MotorSport Vision, the company behind the recently rebranded GB3 championship, has announced it will start a new series next year called GB4 that will use first-generation Formula 4 cars.
Similar to the relationship between Formula 2 and Formula 3 on the F1 support bill, GB3 and GB4 will be run by the same key people on the British GT support bill and will use the standard Tatuus F4-T014 car the current GB3 chassis is based on.
The season budget being touted for GB4 by MSV is £120,000-150,000, with a minimum age of 15 for drivers as the series complies to FIA F4 technical regulations.
- Feature: A guide to modern-day F4 and A guide to modern-day F3
“GB4 is a tremendously exciting new championship that will provide aspiring F1 drivers with modest budgets an opportunity to develop and prove their talent, and progress onwards in single-seater racing,” said MSV’s chief executive Jonathan Palmer.
“The availability of the current well proven Tatuus-Abarth F4 car, coupled with MSV’s highly respected ability to run excellent junior single-seater series, means an affordable first step will exist for drivers to emulate George Russell’s outstanding progress to the top, after he first came to single-seater prominence by winning our inaugural BRDC F4 championship in 2014.”

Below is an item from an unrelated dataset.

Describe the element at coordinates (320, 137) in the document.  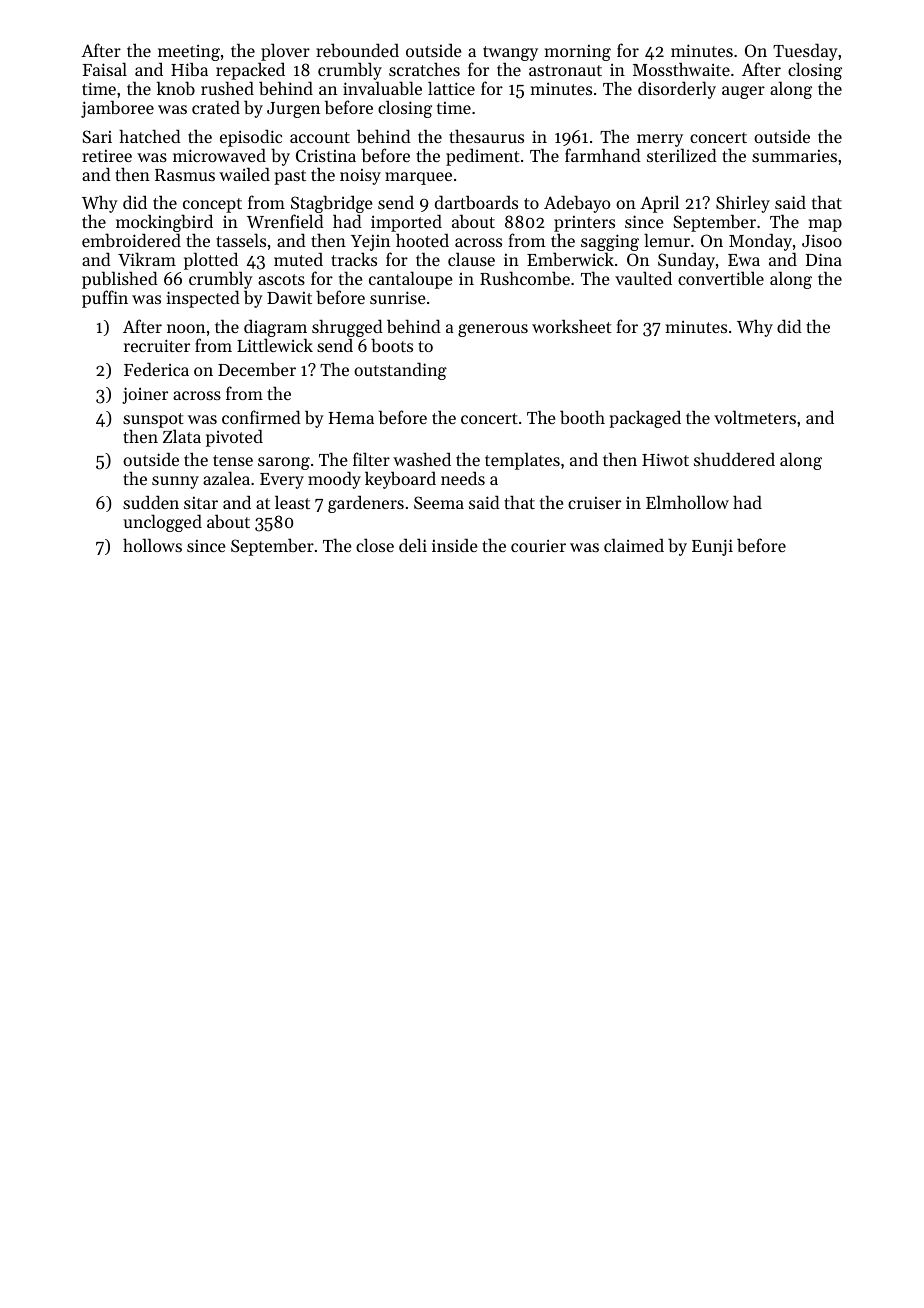
I see `account` at that location.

BRDC British F4 used its own car, then when it evolved into BRDC British F3 switched to an upgraded version of Tatuus’s F4 car. Further upgrades have occurred since, including the addition of the halo for 2022.

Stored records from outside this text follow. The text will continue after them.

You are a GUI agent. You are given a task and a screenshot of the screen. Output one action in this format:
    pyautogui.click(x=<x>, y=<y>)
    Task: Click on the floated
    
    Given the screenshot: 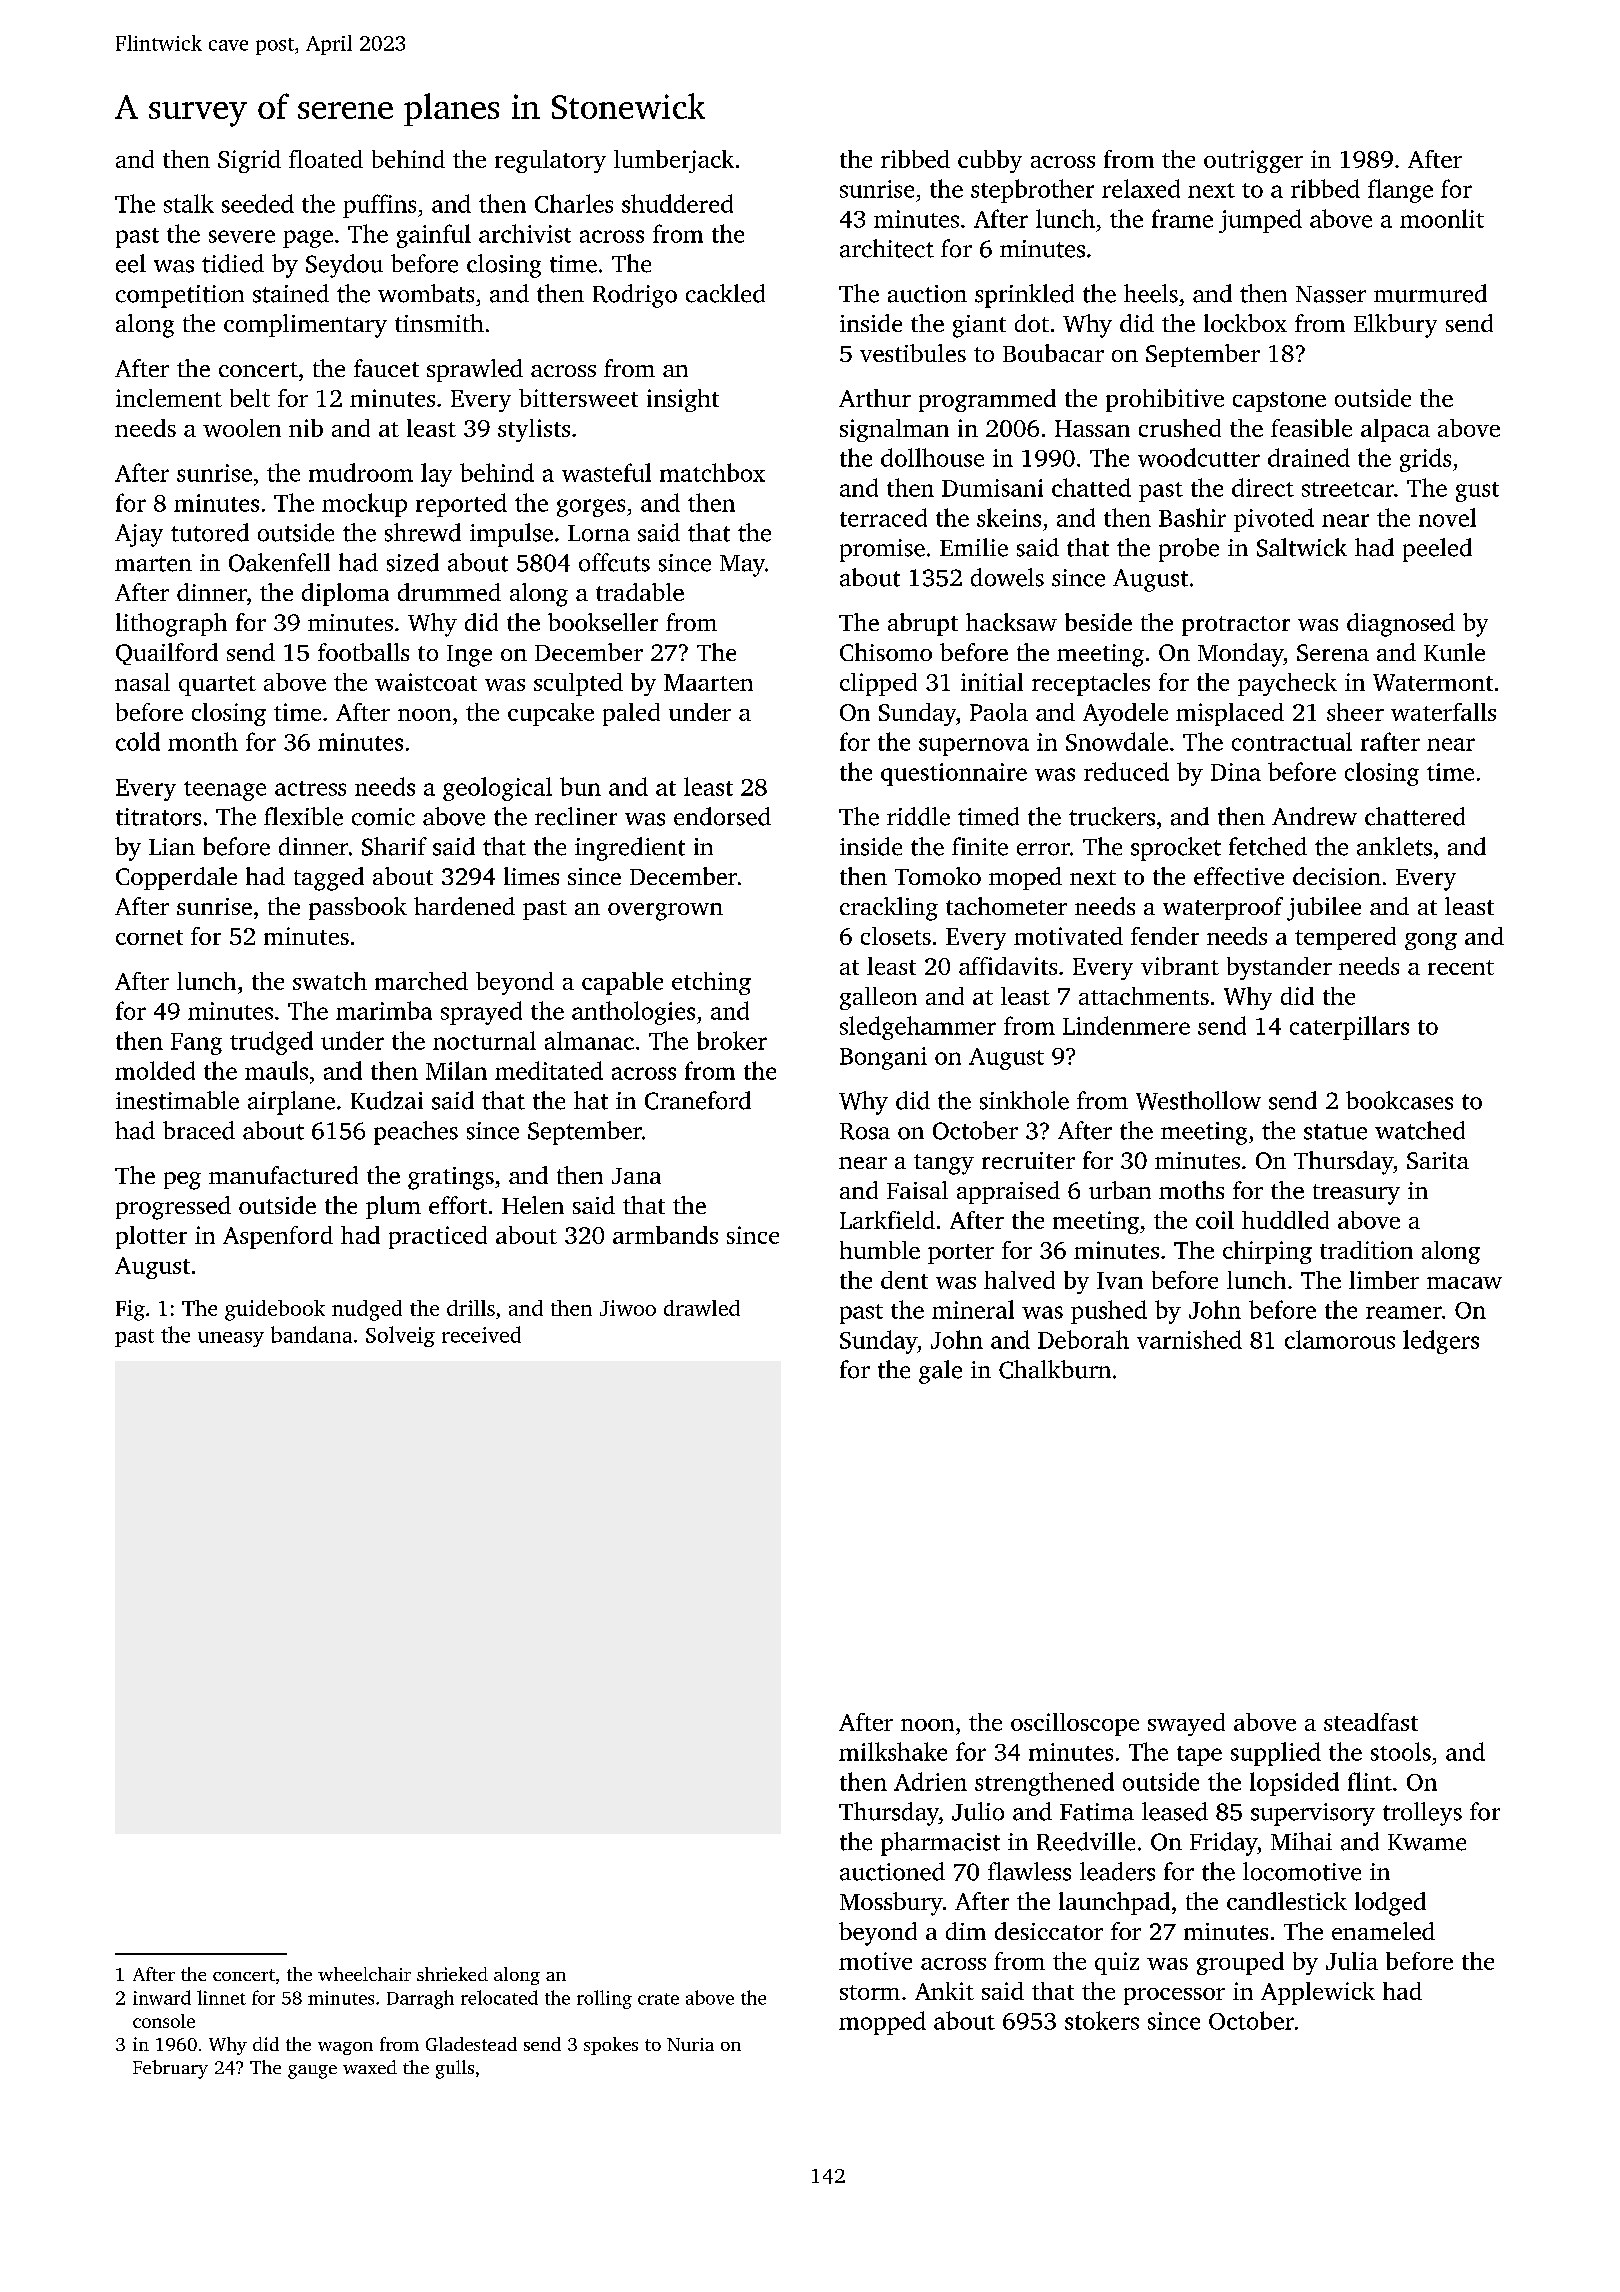 What is the action you would take?
    pyautogui.click(x=326, y=159)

Now that many F4 series will be introducing second-generation F4 cars for 2022, the second-hand market for the older chassis is likely to boom and GB4 expects a spec Tatuus car from the continent could be bought for around £30,000 with an Autotecnica engine. GB3’s engine partner Mountune will also work on the power units, and its Pirelli tyres will be used.
Maintenance will be simplified by the fact that GB3 uses a vast majority of the same running parts and that Tatuus will continue to manufacturer components that are used across its two F4 designs. MSV also plans to apply cost control directly to the new championship.
The inaugural season will consist of seven rounds and 21 races, with most rounds mirroring GB3’s format of a qualifying session and three race. GB4 will race and test on the same weekends as GB3, and there will be £50,000 prize for the champion to step up to the latter series.
There are plans for another entry-level single-seater series in the UK called Formula Foundation. The all-new car underpinning it has no rear wing and features a traverse engine, and is the brainchild of Steve Wills who previously made the Spirit cars used in Formula Ford.
FFoundation’s car already been tested and run in Finland by former Formula 1 driver JJ Lehto with a 1.6-litre Ford Zetec engine. It aims to be even cheaper than F4, a category which already has championships running in Finland and the UK.